**DESCRIPTION OF THE TASK**
List each line of the listing below that contains the string "action". Treat uppercase and lowercase as different.

(Collected data)
----------

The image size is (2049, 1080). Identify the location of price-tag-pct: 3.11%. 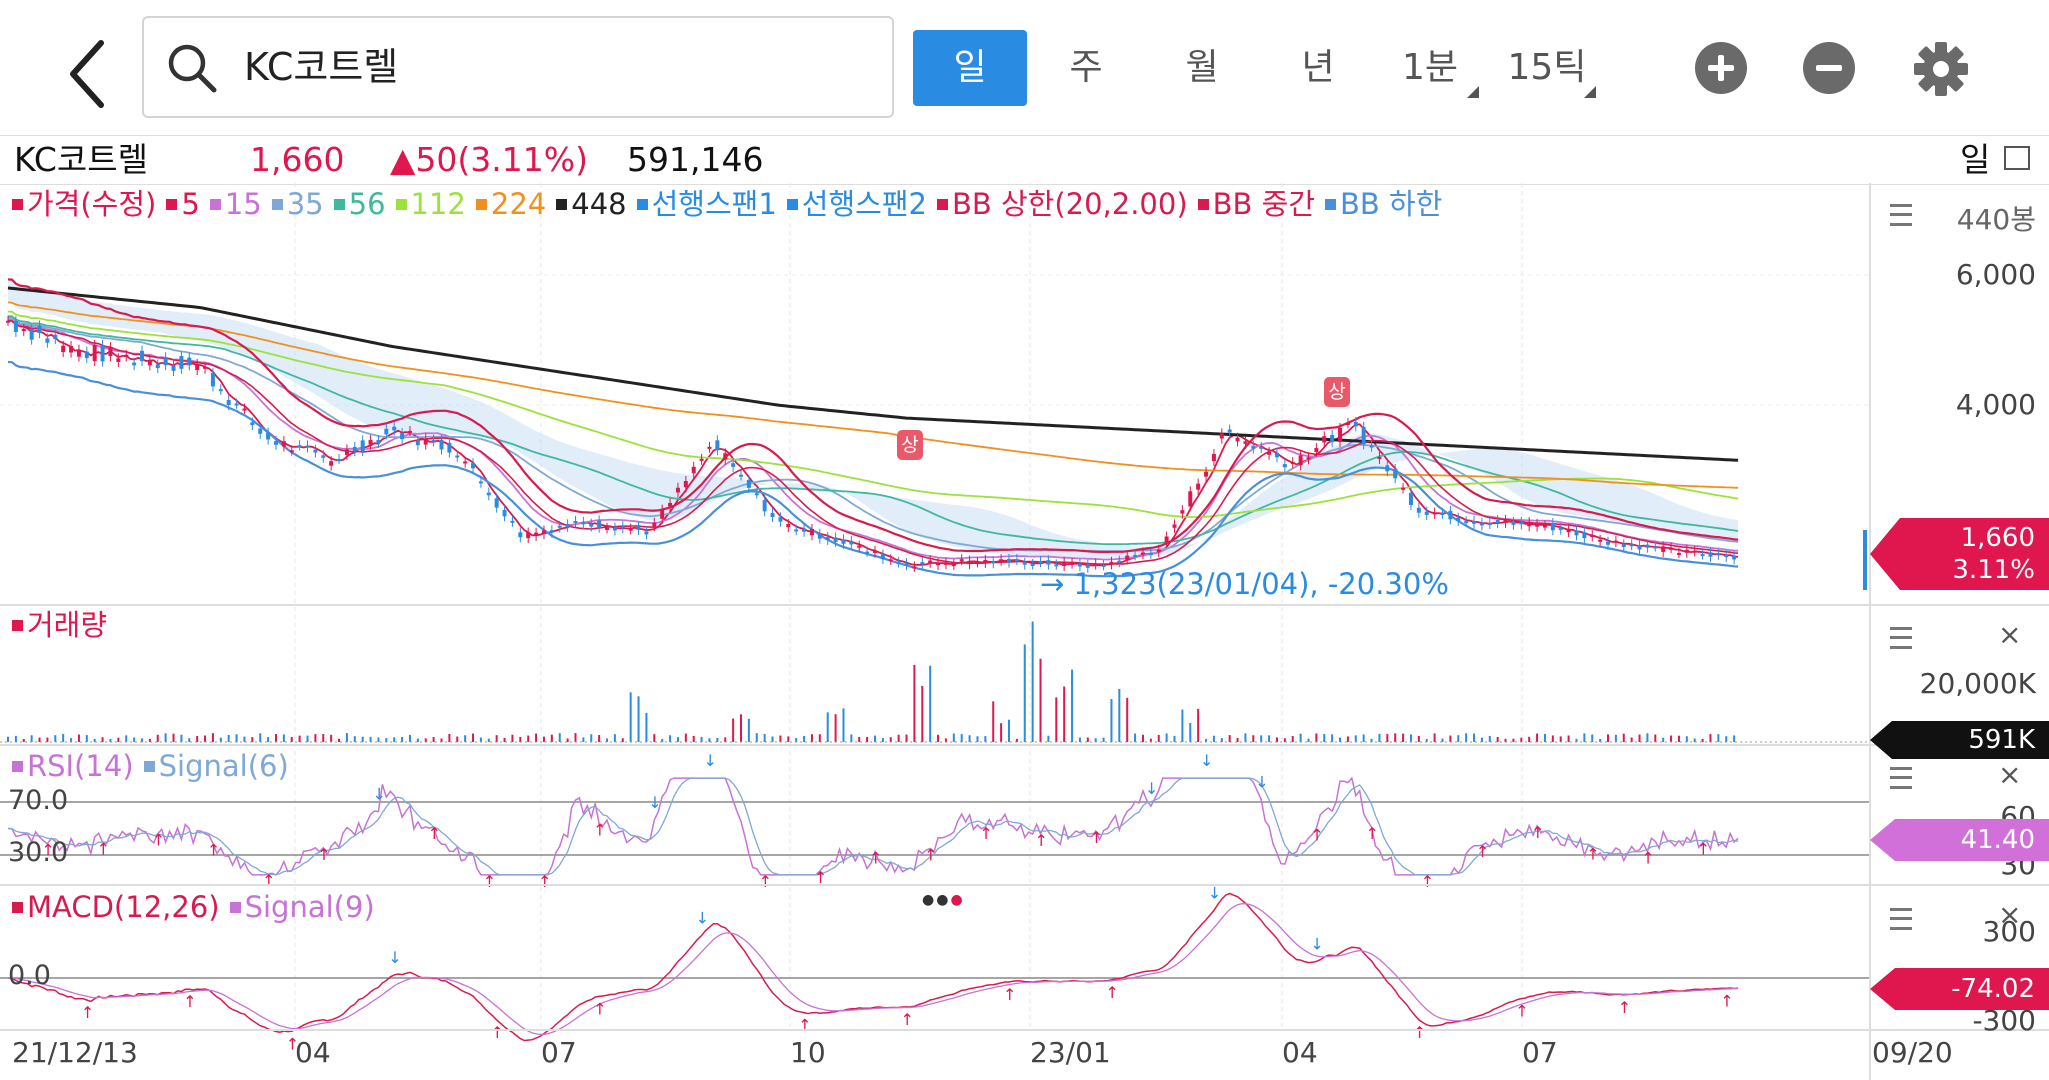
(1994, 570).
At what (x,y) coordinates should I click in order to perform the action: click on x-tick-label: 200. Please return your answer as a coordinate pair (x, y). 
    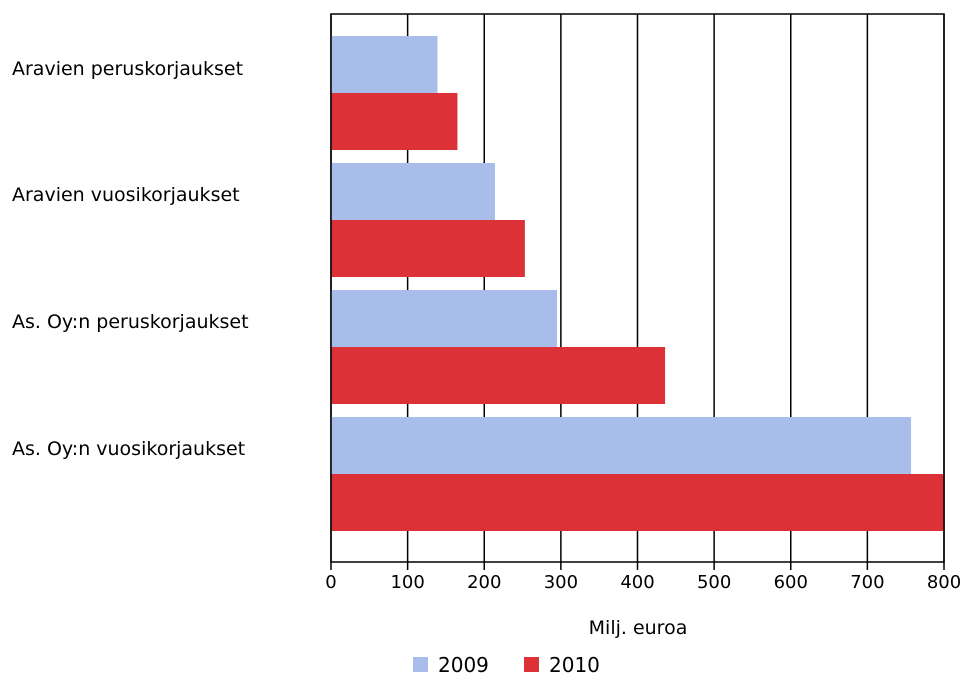
    Looking at the image, I should click on (484, 582).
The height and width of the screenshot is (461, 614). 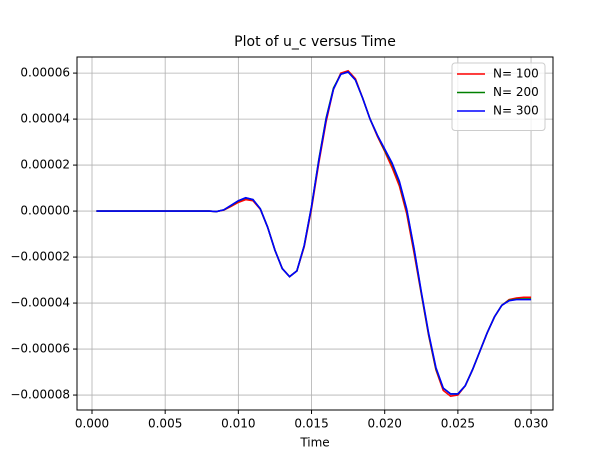 What do you see at coordinates (385, 424) in the screenshot?
I see `x-tick-label: 0.020` at bounding box center [385, 424].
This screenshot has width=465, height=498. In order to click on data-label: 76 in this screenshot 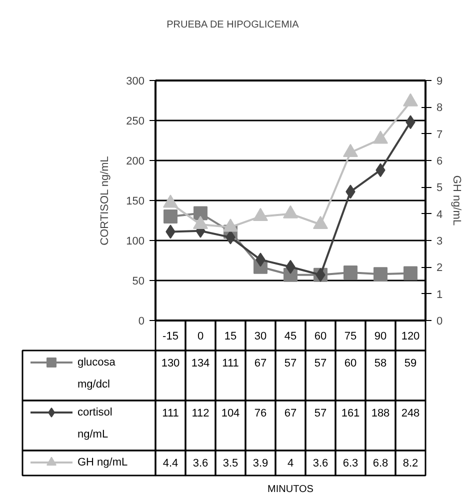, I will do `click(260, 414)`.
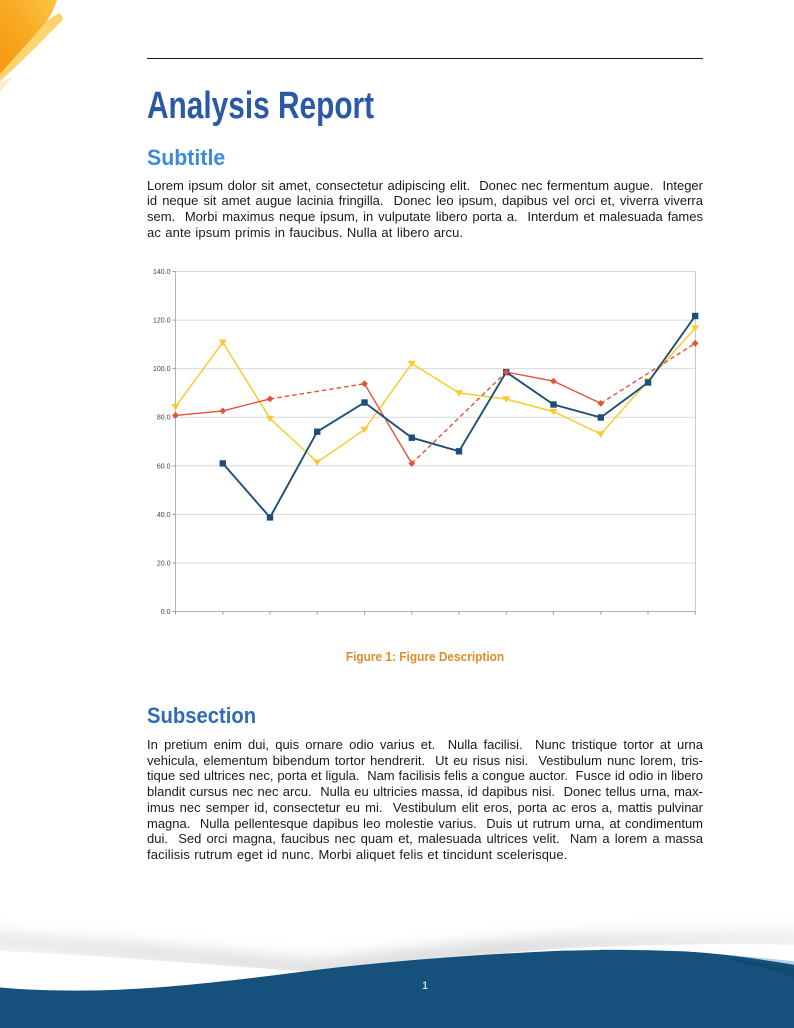 Image resolution: width=794 pixels, height=1028 pixels. Describe the element at coordinates (162, 272) in the screenshot. I see `svg-text: 140.0` at that location.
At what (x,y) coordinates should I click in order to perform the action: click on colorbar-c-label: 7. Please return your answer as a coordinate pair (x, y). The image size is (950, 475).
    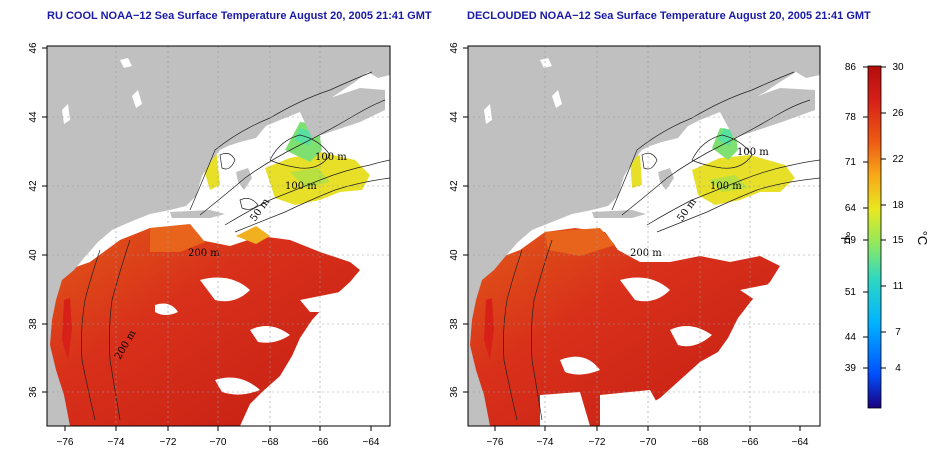
    Looking at the image, I should click on (898, 332).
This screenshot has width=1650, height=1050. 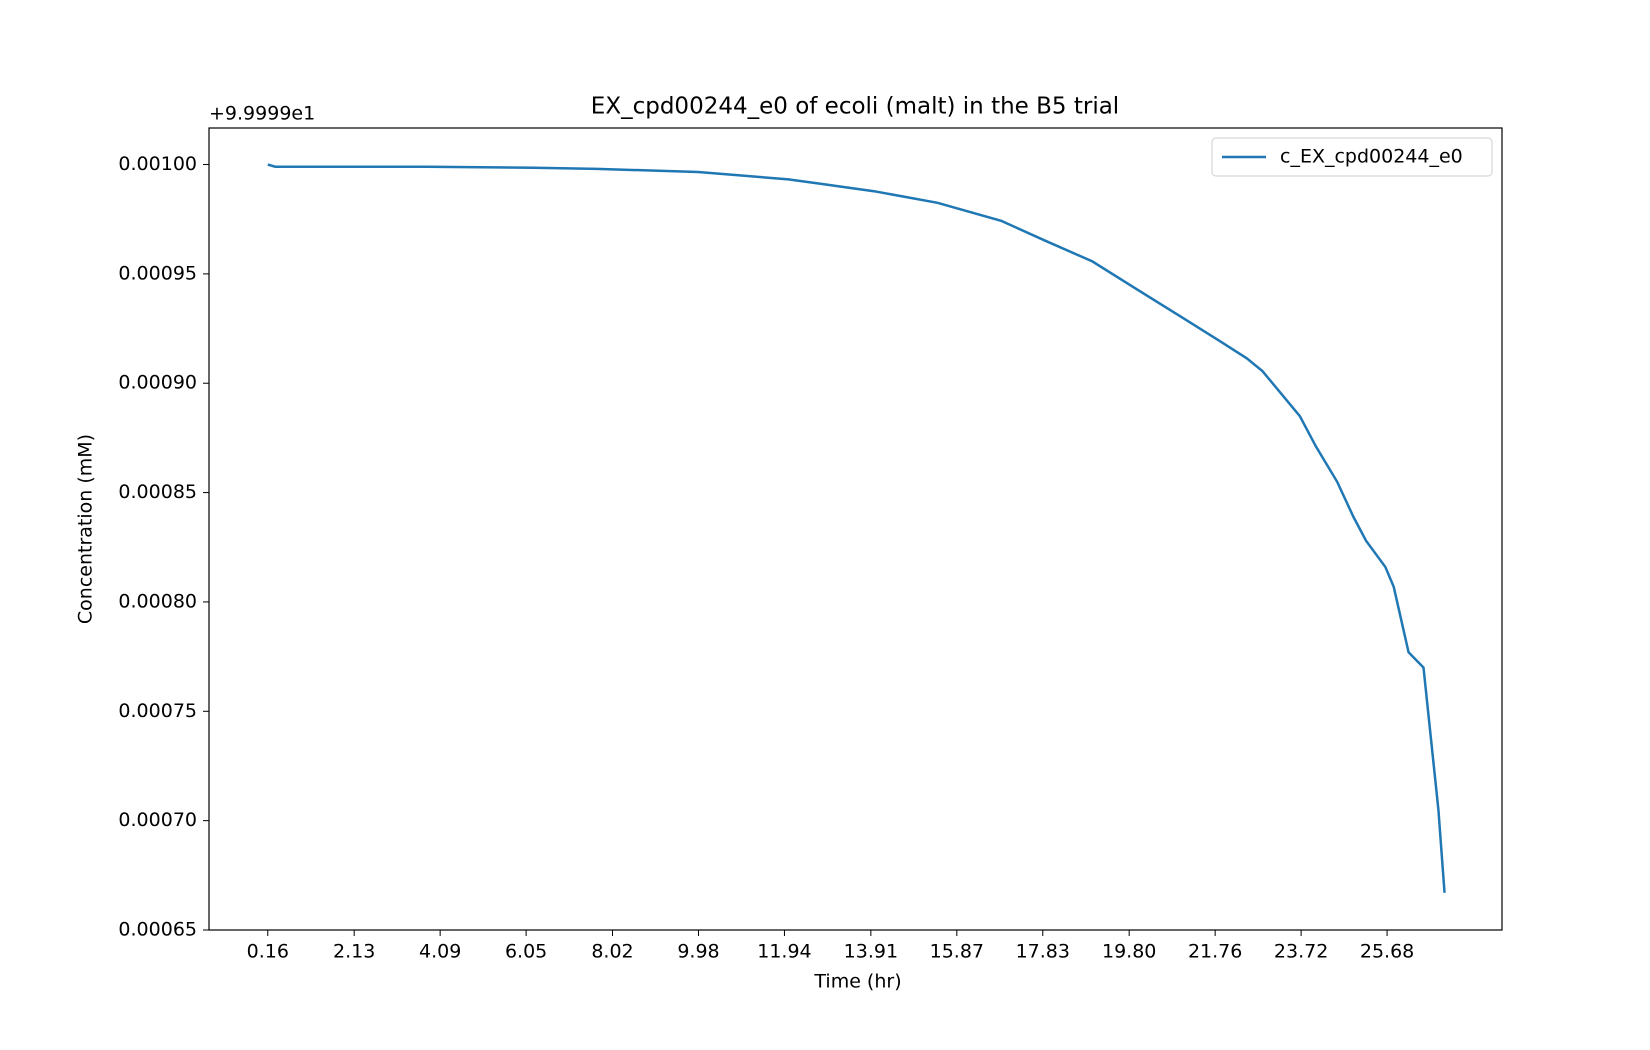 I want to click on x-tick-label: 0.16, so click(x=268, y=952).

----------

**ANSWER SPACE**
At what (x,y) coordinates should I click in order to perform the action: click on x-tick-label: 200. Please return your answer as a coordinate pair (x, y). 
At what (x,y) coordinates should I click in order to perform the action: click on colorbar-c-label: 7. Please return your answer as a coordinate pair (x, y). The image size is (950, 475).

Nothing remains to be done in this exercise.